Les moutons sont les bienvenus en Ile-de-France, que ce soit pour pâturer chez les céréaliers ou valoriser les espaces improductifs. Témoignages d’éleveurs plus ou moins avancés.

La polyculture-élevage présente d’indéniables atouts pour mener les systèmes agricoles vers plus de durabilité. Cependant, les systèmes mixtes couplant cultures et élevage continuent de régresser, particulièrement en Ile-de-France. Pour réfléchir à la question de la place de l’élevage en Ile-de-France et remettre des moutons dehors, Agrof’île invitait à en débattre le 31 janvier dernier à AgroParisTech. L’occasion notamment de partager les premières observations du programme Poscif, pâturage ovin en système céréalier en Ile-de-France. À travers un réseau d’agriculteurs-expérimentateurs, ce programme étudie jusqu’à l’automne 2021 les synergies possibles entre les élevages ovins pâturant et les systèmes céréaliers franciliens via le pâturage de couverts végétaux, de repousses, de chaumes ou de cultures telles que blé d’hiver ou colza d’hiver.

• **VOS TÂCHES**
• 1. Indiquez si chacune des affirmations suivantes est conforme au texte sur le pâturage ovin en Ile-de-France, en répondant par oui ou par non et en citant les mots décisifs du texte. (a) Les systèmes mixtes couplant cultures et élevage progressent en Ile-de-France. (b) Le débat organisé par Agrof’île s’est tenu à AgroParisTech. (c) Le programme Poscif étudie notamment le pâturage du colza d’hiver.
• 2. Reformulez sous forme de liste le paragraphe du texte sur le pâturage ovin qui commence par « La polyculture-élevage présente », en conservant ses faits essentiels.
• 3. Poursuivez le texte sur le pâturage ovin en Ile-de-France à partir de sa dernière phrase.

• **ENTRÉES DE DONNÉES**
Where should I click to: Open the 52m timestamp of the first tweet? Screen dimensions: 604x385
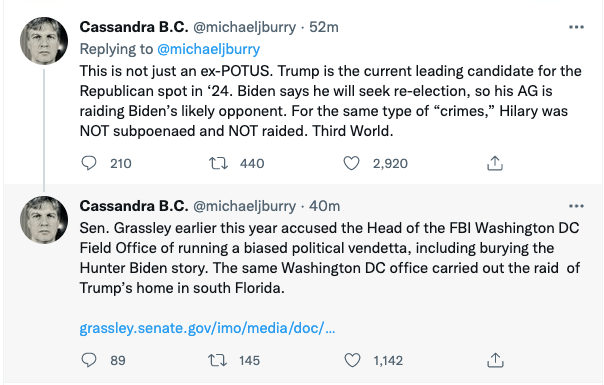(324, 27)
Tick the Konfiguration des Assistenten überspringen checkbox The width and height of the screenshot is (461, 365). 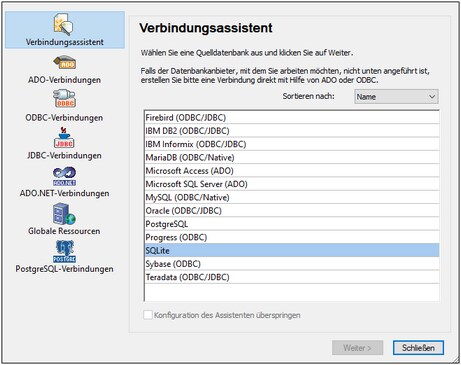click(148, 315)
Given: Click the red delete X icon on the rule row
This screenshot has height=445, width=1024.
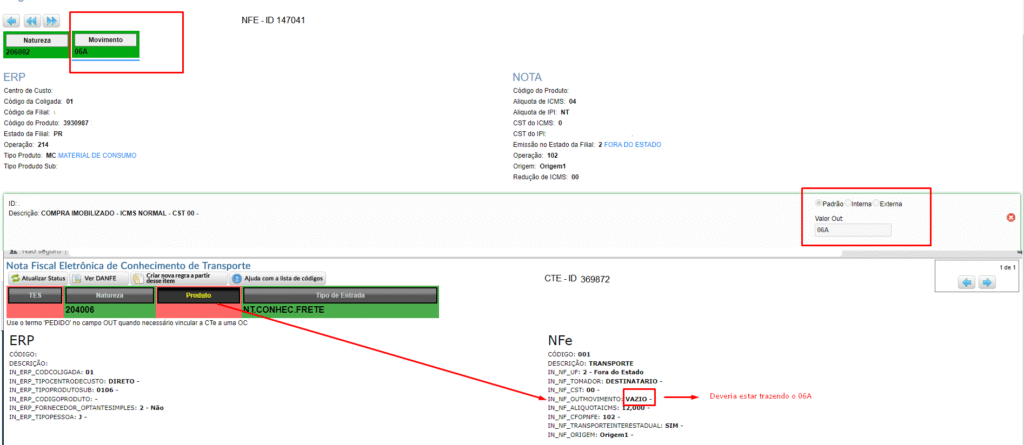Looking at the screenshot, I should pyautogui.click(x=1010, y=217).
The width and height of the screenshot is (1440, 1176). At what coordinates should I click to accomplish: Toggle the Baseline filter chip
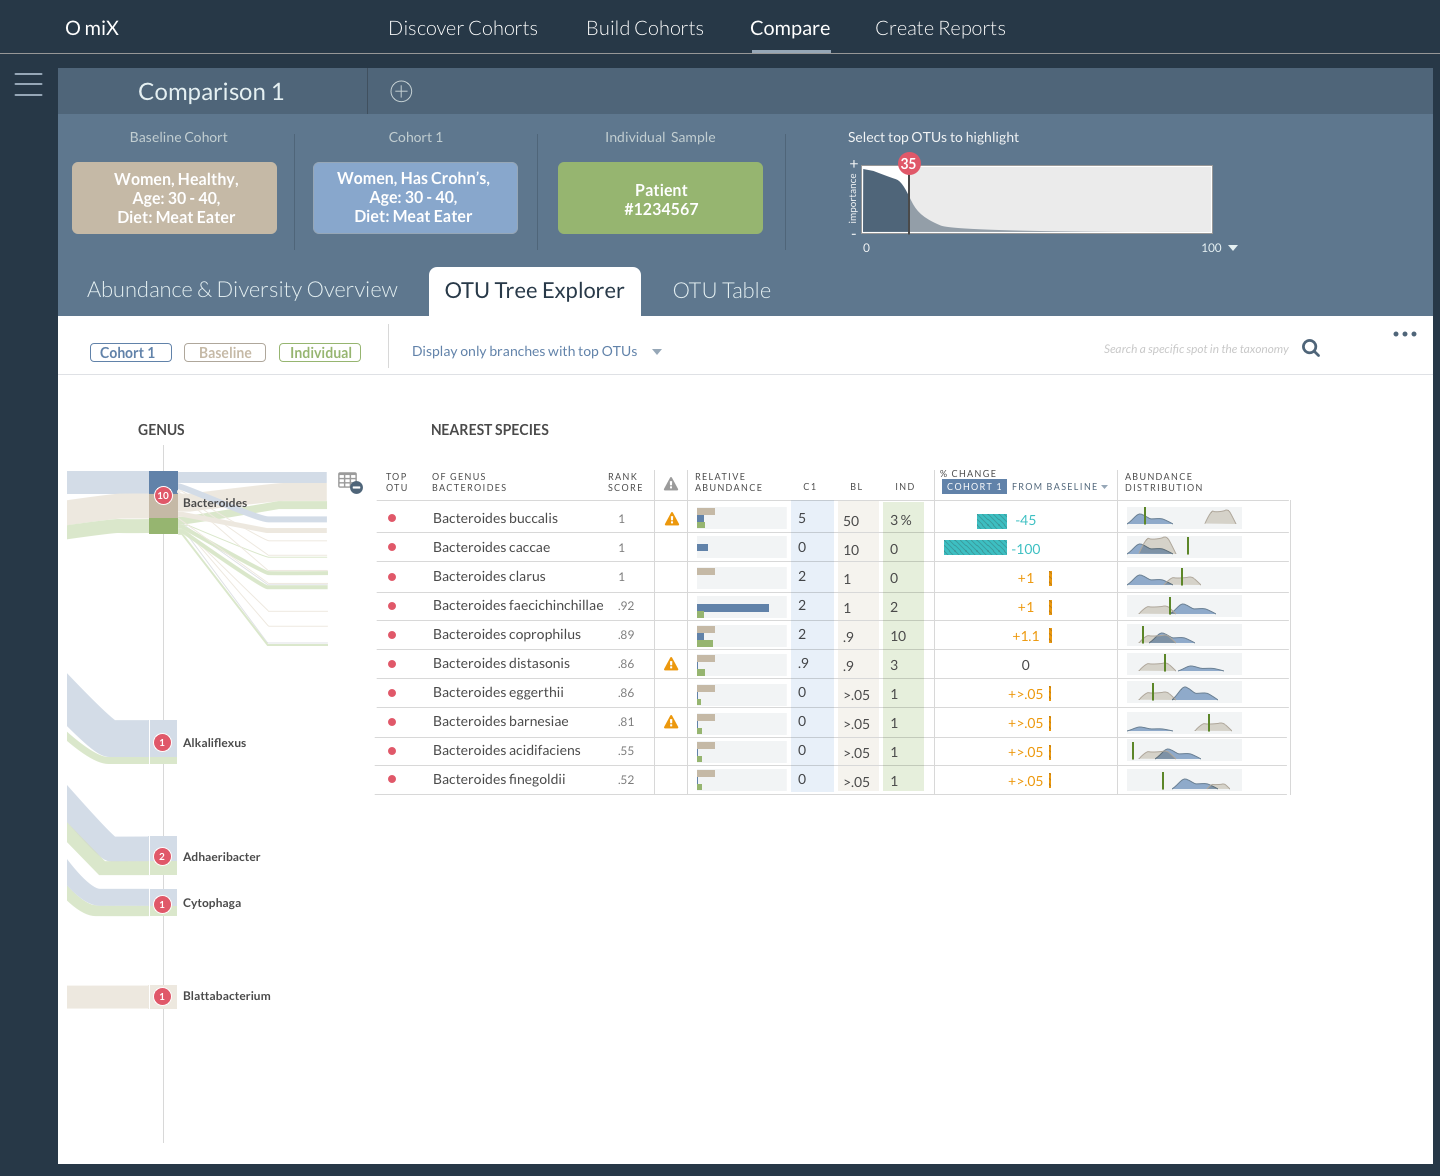225,353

• **RÉSULTATS DES TÂCHES**
• 1.
(a) Non : « les systèmes mixtes couplant cultures et élevage continuent de régresser, particulièrement en Ile-de-France ».
(b) Oui : « Agrof’île invitait à en débattre le 31 janvier dernier à AgroParisTech ».
(c) Oui : « de cultures telles que blé d’hiver ou colza d’hiver ».

• 2.
- La polyculture-élevage offre d’indéniables atouts pour rendre les systèmes agricoles plus durables.
- Les systèmes mixtes couplant cultures et élevage continuent pourtant de régresser, surtout en Ile-de-France.
- Le 31 janvier dernier, Agrof’île a organisé à AgroParisTech un débat sur la place de l’élevage en Ile-de-France et le retour des moutons à l’extérieur.
- Ce débat a permis de partager les premières observations du programme Poscif (pâturage ovin en système céréalier en Ile-de-France).
- Jusqu’à l’automne 2021, ce programme étudie, grâce à un réseau d’agriculteurs-expérimentateurs, les synergies entre élevages ovins pâturant et systèmes céréaliers franciliens.
- Les moutons pâturent des couverts végétaux, des repousses, des chaumes ou des cultures comme le blé d’hiver ou le colza d’hiver.

• 3.
« J’ai besoin des brebis pour les céréales bio »

« On a perdu ce savoir-faire ancien du pâturage des céréales, regrette Laurence Sagot, de l’Institut de l’élevage et du Ciirpo. Il nous faut acquérir des références pour prouver que le partenariat est bien gagnant pour l’éleveur comme le céréalier ». Pour cela, une série d’essais sur le pâturage des céréales, du colza, voire des betteraves sucrières avant l’arrachage est en cours. « Les couverts végétaux aussi sont une aubaine pour les brebis mais il faut qu’il y en ait. Or, selon la pluviométrie, une année sur deux, il n’y en a pas ou pas beaucoup… »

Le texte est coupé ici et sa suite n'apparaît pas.